According to the Department of Finance, some charities will accommodate arm's length donors who make their donations with the requirement that property be loaned back. The budget proposes to extend the loan back rules to include arm's length donors as well, applicable to gifts made on or after March 19, 2007.

G. GIFTS OF MEDICINES

The 2007 Budget also proposes to allow a special deduction for corporations that make donations of medicines from their inventory to registered charities that have received a disbursement under a program of the Canadian International Development Agency in respect of activities of the charity outside of Canada.
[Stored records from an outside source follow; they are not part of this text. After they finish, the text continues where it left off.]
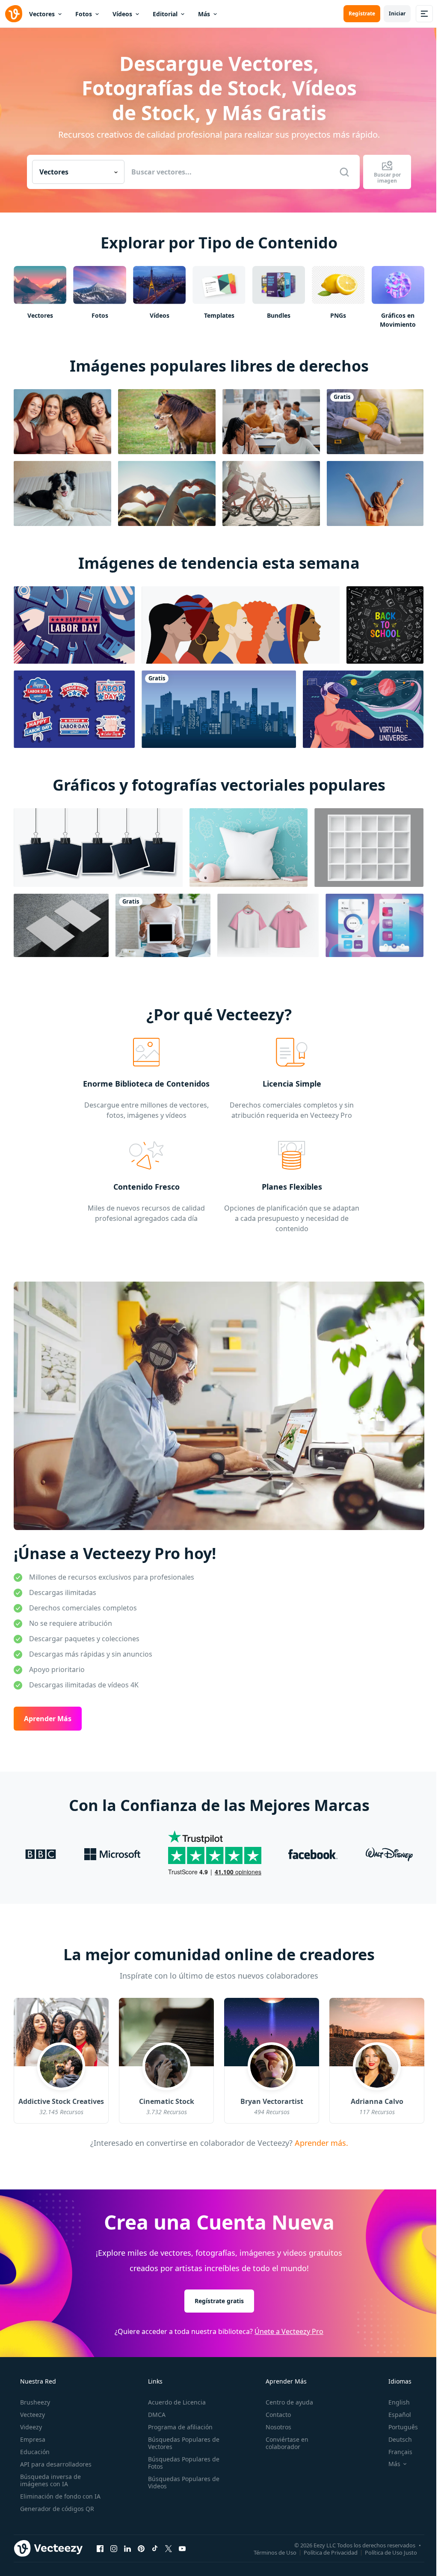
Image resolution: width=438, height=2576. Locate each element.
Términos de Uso (275, 2552)
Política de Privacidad (331, 2552)
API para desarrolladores (56, 2464)
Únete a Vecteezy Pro (289, 2331)
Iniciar (397, 13)
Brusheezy (35, 2402)
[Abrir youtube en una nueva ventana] (182, 2548)
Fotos (83, 14)
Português (403, 2427)
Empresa (32, 2439)
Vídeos (122, 14)
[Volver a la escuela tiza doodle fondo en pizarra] (384, 625)
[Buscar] (344, 172)
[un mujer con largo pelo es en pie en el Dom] (375, 493)
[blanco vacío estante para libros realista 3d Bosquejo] (368, 847)
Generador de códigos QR (57, 2509)
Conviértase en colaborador (287, 2443)
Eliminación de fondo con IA (60, 2496)
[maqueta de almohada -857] (248, 847)
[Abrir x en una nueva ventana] (168, 2548)
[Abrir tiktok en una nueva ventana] (154, 2548)
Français (400, 2452)
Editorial (165, 14)
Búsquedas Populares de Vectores (183, 2443)
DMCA (157, 2415)
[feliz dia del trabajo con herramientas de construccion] (74, 625)
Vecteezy (32, 2415)
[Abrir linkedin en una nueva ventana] (127, 2548)
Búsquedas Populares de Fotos (183, 2462)
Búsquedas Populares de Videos (183, 2482)
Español (399, 2415)
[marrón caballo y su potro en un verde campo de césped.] (167, 421)
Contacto (278, 2415)
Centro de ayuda (289, 2402)
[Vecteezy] (13, 13)
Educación (35, 2452)
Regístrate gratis (219, 2301)
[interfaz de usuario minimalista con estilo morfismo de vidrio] (374, 925)
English (399, 2402)
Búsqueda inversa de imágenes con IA (50, 2480)
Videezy (31, 2427)
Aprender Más (47, 1718)
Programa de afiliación (180, 2427)
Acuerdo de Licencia (177, 2402)
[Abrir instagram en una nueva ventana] (113, 2548)
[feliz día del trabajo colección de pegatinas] (74, 709)
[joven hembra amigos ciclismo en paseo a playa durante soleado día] (271, 493)
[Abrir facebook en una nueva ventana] (100, 2548)
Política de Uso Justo (391, 2552)
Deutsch (400, 2439)
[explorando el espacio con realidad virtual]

Currently, donations by corporations of property held in inventory are eligible for a charitable donation deduction equal to the fair market value of the property gifted. However, the economic impact of this donation is reduced by virtue of the requirement in subparagraph 69(1)(b)(ii) of the Income Tax Act to include the fair market value of the item in income. In order to provide an incentive for corporations to participate in international programs for the distribution of medicines, the Department of Finance is proposing to allow corporations that make donations of medicines from their inventory to claim a special additional deduction equal to the lesser of 50 percent of the amount, if any, by which the fair market value of the donated medicine exceeds its cost and the cost of the donated medicine. This measure will apply to gifts made on or after March 19, 2007.

H. CONCLUSION

Since the legislative details of these proposals have yet to be provided, their impact is difficult to assess at this time. However, since private foundations will now be subject to complicated excess business holdings rules, including public disclosure of share holdings for both public and private shares, private foundations that are designated as such may want to determine if they can qualify to be redesignated as either a public foundation or charitable organization. In any event, lawyers, accountants and gift planners who advise private foundations and who are involved in planning significant donations will now need to become conversant with the new rules in the recent Federal Budget, particularly the complicated new excess business holdings rules.

 


DISCLAIMER: This Charity Law Bulletin is a summary of current legal issues provided as an information service by Carters Professional Corporation. It is current only as of the date of the Bulletin and does not reflect subsequent changes in the law. The Charity Law Bulletin is distributed with the understanding that it does not constitute legal advice or establish the solicitor/client relationship by way of any information contained herein. The contents are intended for general information purposes only and under no circumstances can be relied upon for legal decision-making. Readers are advised to consult with a qualified lawyer and obtain a written opinion concerning the specifics of their particular situation.